Data provided =

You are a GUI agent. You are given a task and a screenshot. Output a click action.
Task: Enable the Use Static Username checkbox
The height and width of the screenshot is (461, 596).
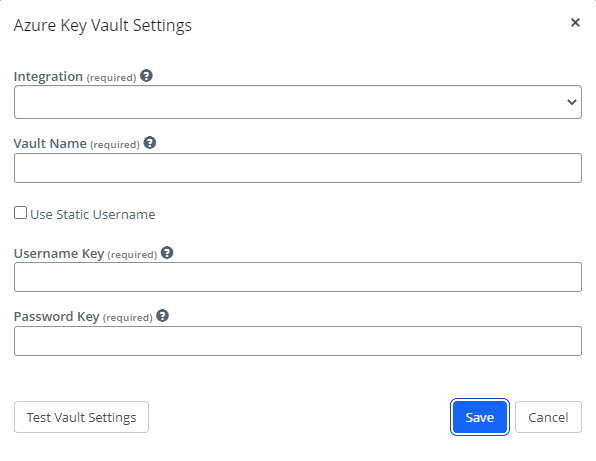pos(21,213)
==
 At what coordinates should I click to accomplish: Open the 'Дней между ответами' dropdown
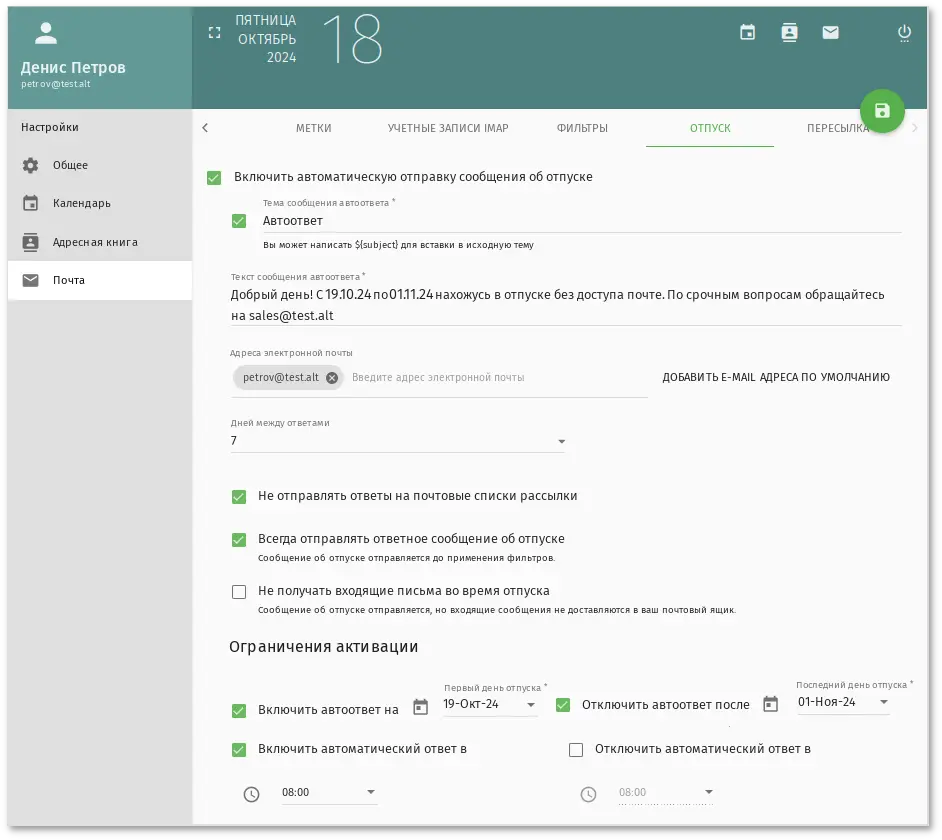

Task statement =
Extract each line above that contains the word "screenshot", and copy each line in full.

Exercise answer =
You are a GUI agent. You are given a task and a screenshot. Output a click action.
The height and width of the screenshot is (461, 596).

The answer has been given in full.